Il gruppo creditizio ha ricordato di avere ricevuto dal Mef, autorità incaricata di verificare il rispetto delle prescrizioni del cosiddetto Golden power, «una comunicazione che ha chiarito i termini in cui si svolgeranno le attività di monitoraggio».La banca mantiene la propria posizione di merito sul decreto della presidenza del Consiglio dei ministri dello scorso 18 aprile che ha vincolato l’operazione lanciata su Banco Bpm a quattro condizioni: l’uscita di Unicredit dal mercato russo entro il prossimo gennaio; il mantenimento del rapporto tra impieghi e depositi, quindi del livello di prestiti a famiglie e imprese, praticato dai due istituti; non ridurre i finanziamenti ai progetti infrastrutturali e, infine, non ridurre per cinque anni gli investimenti in Btp. Condizioni sulle quali il gruppo guidato da Andrea Orcel ha già sollevato le proprie obiezioni. Il tenore della risposta arrivata dal Tesoro, spiega la banca, ha convinto il management di Piazza Gae Aulenti a ritirare la richiesta di misure provvisorie. La banca, ha però anche chiesto «che la sentenza del Tar del Lazio sia accelerata per fare definitiva chiarezza».
Il dicastero di XX Settembre non commenta gli sviluppi nei tribunali. Fonti del ministero ricordano che gli uffici continuano con l’attività di monitoraggio delle condizioni poste. Un processo fatto di domande e risposte con la controparte.«Sono sempre per il dialogo, lo sono sempre stato. La via del dialogo è sempre la migliore per ottenere risultati: credo che adesso si possa dialogare con Unicredit e risolvere il problema», ha spiegato a sua volta il ministro degli Esteri, Antonio Tajani. Il leader di Forza Italia sulle prescrizioni del golden power ha manifestato dubbi ,esprimendo la sua contrarietà – e quella degli altri ministri azzurri- nel cdm prima di Pasqua, in particolare sulla richiesta a Unicredit di dismettere le attività in Russia entro nove mesi, per le ripercussioni che potrebbero esserci sulle 270 aziende italiane nel Paese, «Siamo sempre per garantire le imprese. Se si riescono a garantire le imprese italiane che stanno in Russia meglio così».

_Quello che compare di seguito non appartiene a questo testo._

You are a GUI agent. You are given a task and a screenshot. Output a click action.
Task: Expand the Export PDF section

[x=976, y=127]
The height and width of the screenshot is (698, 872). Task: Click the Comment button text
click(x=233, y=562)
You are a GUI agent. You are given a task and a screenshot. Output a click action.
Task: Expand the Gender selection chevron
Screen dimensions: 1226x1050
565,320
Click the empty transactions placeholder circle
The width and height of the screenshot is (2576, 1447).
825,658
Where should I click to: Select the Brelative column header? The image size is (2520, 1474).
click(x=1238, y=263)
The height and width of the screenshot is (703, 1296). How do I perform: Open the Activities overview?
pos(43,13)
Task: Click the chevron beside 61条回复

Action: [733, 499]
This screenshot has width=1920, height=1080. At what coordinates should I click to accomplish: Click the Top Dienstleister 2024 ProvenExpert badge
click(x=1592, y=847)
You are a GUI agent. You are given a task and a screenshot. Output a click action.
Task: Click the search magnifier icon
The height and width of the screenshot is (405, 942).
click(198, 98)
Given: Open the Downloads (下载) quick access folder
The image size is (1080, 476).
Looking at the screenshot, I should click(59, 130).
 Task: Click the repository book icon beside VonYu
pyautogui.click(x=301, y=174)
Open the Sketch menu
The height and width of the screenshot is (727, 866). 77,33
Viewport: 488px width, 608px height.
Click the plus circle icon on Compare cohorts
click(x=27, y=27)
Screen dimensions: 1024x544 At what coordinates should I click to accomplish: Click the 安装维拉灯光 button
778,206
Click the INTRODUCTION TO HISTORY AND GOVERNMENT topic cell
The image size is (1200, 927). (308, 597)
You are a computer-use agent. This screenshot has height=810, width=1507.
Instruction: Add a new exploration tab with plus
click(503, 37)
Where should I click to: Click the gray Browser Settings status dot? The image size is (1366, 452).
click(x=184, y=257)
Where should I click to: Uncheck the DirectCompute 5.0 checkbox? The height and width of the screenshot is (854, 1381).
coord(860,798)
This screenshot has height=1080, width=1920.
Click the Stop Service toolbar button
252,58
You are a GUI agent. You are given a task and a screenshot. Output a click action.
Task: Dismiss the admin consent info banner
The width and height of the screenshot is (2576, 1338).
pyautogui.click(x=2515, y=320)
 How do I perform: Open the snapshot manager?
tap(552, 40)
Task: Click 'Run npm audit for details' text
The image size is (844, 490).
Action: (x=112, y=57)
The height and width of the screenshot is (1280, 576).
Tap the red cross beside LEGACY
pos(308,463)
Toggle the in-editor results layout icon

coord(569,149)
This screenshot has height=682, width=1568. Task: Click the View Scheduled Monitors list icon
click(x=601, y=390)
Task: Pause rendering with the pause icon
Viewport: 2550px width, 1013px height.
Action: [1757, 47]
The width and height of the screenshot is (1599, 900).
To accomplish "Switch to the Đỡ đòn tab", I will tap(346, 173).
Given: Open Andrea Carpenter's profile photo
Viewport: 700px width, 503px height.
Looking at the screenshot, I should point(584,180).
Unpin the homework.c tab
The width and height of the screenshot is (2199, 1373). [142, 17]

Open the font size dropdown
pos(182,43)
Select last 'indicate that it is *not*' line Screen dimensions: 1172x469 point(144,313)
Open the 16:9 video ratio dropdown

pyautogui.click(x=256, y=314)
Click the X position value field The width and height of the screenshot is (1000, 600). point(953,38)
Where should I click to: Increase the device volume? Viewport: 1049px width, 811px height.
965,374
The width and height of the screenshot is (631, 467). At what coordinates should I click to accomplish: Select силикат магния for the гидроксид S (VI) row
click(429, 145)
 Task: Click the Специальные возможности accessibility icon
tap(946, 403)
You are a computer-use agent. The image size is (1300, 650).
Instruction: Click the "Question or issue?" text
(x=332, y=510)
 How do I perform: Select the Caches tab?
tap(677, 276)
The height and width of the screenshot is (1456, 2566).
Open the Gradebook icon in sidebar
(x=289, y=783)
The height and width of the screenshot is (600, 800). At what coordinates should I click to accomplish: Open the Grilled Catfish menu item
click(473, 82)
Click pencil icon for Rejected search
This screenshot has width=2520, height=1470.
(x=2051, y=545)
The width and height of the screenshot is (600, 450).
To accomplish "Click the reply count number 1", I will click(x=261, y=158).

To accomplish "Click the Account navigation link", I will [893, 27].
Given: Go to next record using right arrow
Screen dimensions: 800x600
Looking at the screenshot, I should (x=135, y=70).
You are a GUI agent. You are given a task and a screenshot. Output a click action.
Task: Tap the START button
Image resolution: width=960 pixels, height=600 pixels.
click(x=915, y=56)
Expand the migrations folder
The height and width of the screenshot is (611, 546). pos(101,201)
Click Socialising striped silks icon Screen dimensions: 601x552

A maggio Unicredit ha ottenuto da Consob una sospensione dell’offerta fino al 21 giugno. Il tempo aggiuntivo fino al 9 luglio dovrebbe appunto servire per chiarire gli aspetti legali sul decreto con cui a Pasqua il governo è intervenuto sull’operazione. Contro la sospensiva concessa dall’autorità di regolamentazione dei mercati e di Borsa ha fatto ricorso al Tar Banco Bpm. «Non penso che faremo marcia indietro, riteniamo particolarmente lesivo dei nostri azionisti, della nostra banca, dei nostri clienti questo ulteriore rinvio di un mese di un ops che oggi compie 190 giorni», ha commentato l’amministratore delegato dell’istituto di Piazza Meda, Giuseppe Castagna. Il manager ha poi aggiunto: « ci risulta, invece, che proprio ieri sera l’offerente ha richiesto al Tar l’annullamento della lettera di precisazioni del ministero». Nessuna replica da Unicredit. Il confronto amministrativo davanti al Tar, ovviamente, richiede atti procedurali che sono necessari a rispettare la formalità del procedimento, senza per questo essere in contraddizione con la volontà di confronto.
L’OK UE
Intanto da Bruxelles è arrivata una luce verde all’operazione promossa da Unicredit sulla banca milanese. La Commissione Ue non aprirà alcuna indagine approfondita in relazione a contributi finanziari concessi alle imprese europee da autorità fuori dall’Unione.